You might think that Blackwater, now called Academi, was banished into some bureaucratic exile after its operatives in Afghanistan stole guns from U.S. weapons depots and killed Afghan civilians. Wrong. Academi’s private 10-acre compound outside Kabul, called Camp Integrity, is the new headquarters for perhaps the most important special operations unit in Afghanistan.

But the commandos won’t be the only U.S. military tenants at Camp Integrity. A Pentagon agency called the Counter-Narcoterrorism Program Office also uses Camp Integrity as a base of operations to aid in its war on Afghanistan’s drug lords. Academi provides the office’s small Kabul cell with, among other things, ‘a secure armory and weapons maintenance service.’ ”

Duty to protect
Debbie Stothard of the International Federation for Human rights (FIDH) argues that since the UN adopted the Guiding Principles on Business and Human Rights, “access to justice for those affected has not improved”:

“Company-based grievance mechanisms may be useful for preventing harm and facilitating resolution of minor problems, however, they can in no way replace State-based mechanisms in cases involving egregious violations.
Of course, the best solution for a victim is to have access to an independent court where he/she lives.

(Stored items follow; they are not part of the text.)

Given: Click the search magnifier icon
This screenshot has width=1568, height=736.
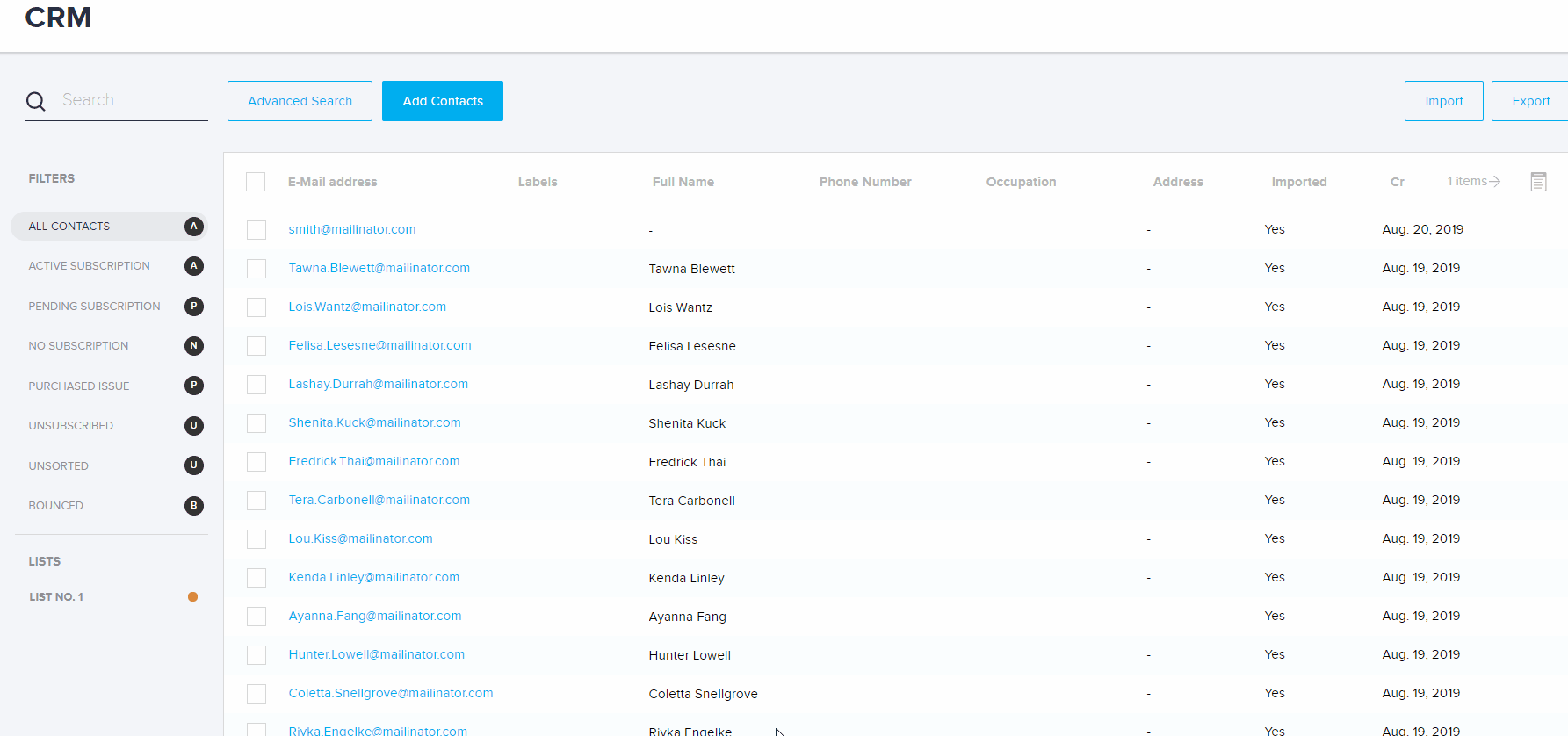Looking at the screenshot, I should pyautogui.click(x=36, y=102).
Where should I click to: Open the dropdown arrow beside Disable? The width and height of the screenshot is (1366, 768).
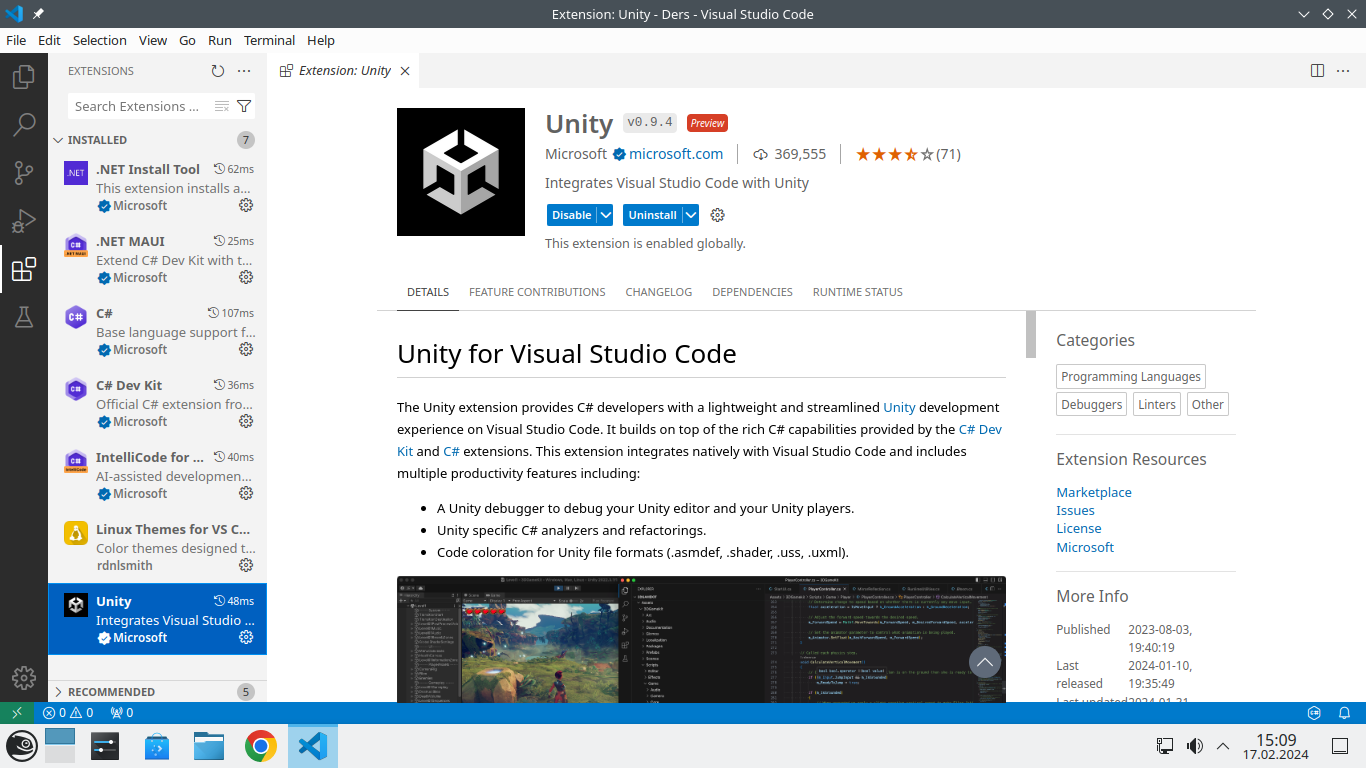605,215
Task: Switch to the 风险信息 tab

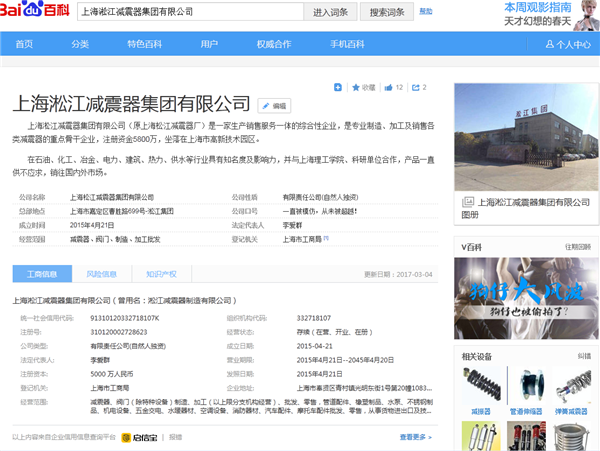Action: point(102,273)
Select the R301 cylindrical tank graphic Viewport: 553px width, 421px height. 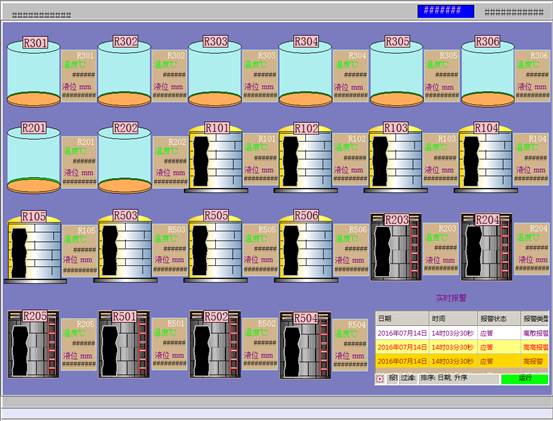[x=34, y=73]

However, too often, the judicial system where the harm occurs is weak or unable to provide for an effective remedy. This is why we also need to remind home states of multinational companies of their duty to protect and insist that they provide effective avenues to remedy in cases where host states lack the capacity or will to do so.
The UN Working group could explore and recommend how home States, as part of their duty to protect, could facilitate access to justice for victims of human rights abuses in third countries involving corporations under their jurisdiction.”

Major shift
Inter Press Service reports on the IMF’s change of heart regarding government measures to control cross-border financial flows, though critics say more changes are needed:

“ ‘Arguably more important is to ask if the IMF will similarly relent on its manic obsession with keeping inflation extremely low in developing countries,’ [Delhi-based development consultant Rick Rowden] says.
‘Is the IMF now also suddenly in favour of trade protection and subsidy support for building domestic industries? Are they suggesting developing countries actually should ‘discriminate’ and against foreign investors and tilting the playing field in favour of building up domestic firms? I think not.’
He continues: ‘While the IMF’s about-face on capital controls is promising, the oft-cited pronouncements of the death of the Washington Consensus are quite premature.’ ”

Treaty violation
Radio France Internationale reports that Chadian President Idriss Déby, on an official visit to Paris, sought to set the record straight concerning a French NGO accused of attempting to smuggle children out of his country:

“I never, repeat never, pardoned members of Zoe’s Ark. Let there be no doubt. We have a treaty with France. They were convicted, and I respected the treaty. The kidnappers were freed without our consent. It’s a violation of the treaty. I’ve never said it before but today I’m saying it: It’s a violation of the treaty. In principle, the kidnappers should not only serve time in France but must also pay €6 million in compensation.” [Translated from the French.]